Notre territoire a longtemps souffert des nuisances de la station d'épuration qu'elles soient olfactives ou environnementales. La fin de l'épandage dans la plaine a été un pas important pour y mettre fin.
Aujourd'hui le SIAAP (Syndicat interdépartemental pour l'assainissement de l'agglomération parisienne) peine à trouver des terres d'accueil pour les boues d'Achères.
Les 76 communes d'Eure et Loir que le préfet vient de désigner comme telles deviennent selon leurs propres termes "le dépotoir de l'Ile de France". En réaction et suite aux protestations légitimes des populations, le directeur du parc régional du Perche a suggéré au SIAAP d'épandre les boues sur des terres situées à proximité de la station d'Achères qui les produit. Or quelle commune est la plus proche de la station d'épuration sinon la nôtre ? Même si la question paraît surréaliste, y a t-il un risque de retour de l'épandage sur la plaine ?
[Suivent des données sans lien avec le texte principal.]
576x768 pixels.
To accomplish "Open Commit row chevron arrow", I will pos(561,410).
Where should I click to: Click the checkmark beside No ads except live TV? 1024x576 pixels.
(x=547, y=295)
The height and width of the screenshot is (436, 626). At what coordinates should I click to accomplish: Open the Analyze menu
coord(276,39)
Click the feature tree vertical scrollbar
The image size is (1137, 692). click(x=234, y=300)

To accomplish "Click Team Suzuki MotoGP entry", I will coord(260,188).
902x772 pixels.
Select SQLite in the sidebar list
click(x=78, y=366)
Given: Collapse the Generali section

Nous sommes méfiants car la décision relève d'une technocratie qui n'a jamais hésité quand il s'agit de défigurer la plaine d'Achères avec des projets autoroutiers, des pylônes électriques, ou des infrastructures industrielles lourdes. En quoi pouvons-nous être assurés que les boues de la station ne vont pas de nouveau polluer notre territoire ? C'est une question peut-être sans objet mais importante pour l'environnement que nous posons à M. le Maire et à ses services.
[Mise à jour du 8 juin] Renseignements pris auprès de M. Boudier Directeur Général des Services, la question ne pourrait se traiter sans l'aval de la DRIRE à l'initiative du SIAAP, dont il faudrait se rapprocher et en tout cas pas sans que la ville ne soit informée. Aucun projet en ce sens n'existe à sa connaissance, dont acte. Nous restons néanmoins attentifs car il est possible que la question de l'entreposage des déchets sur certains terrains revienne sur le tapis.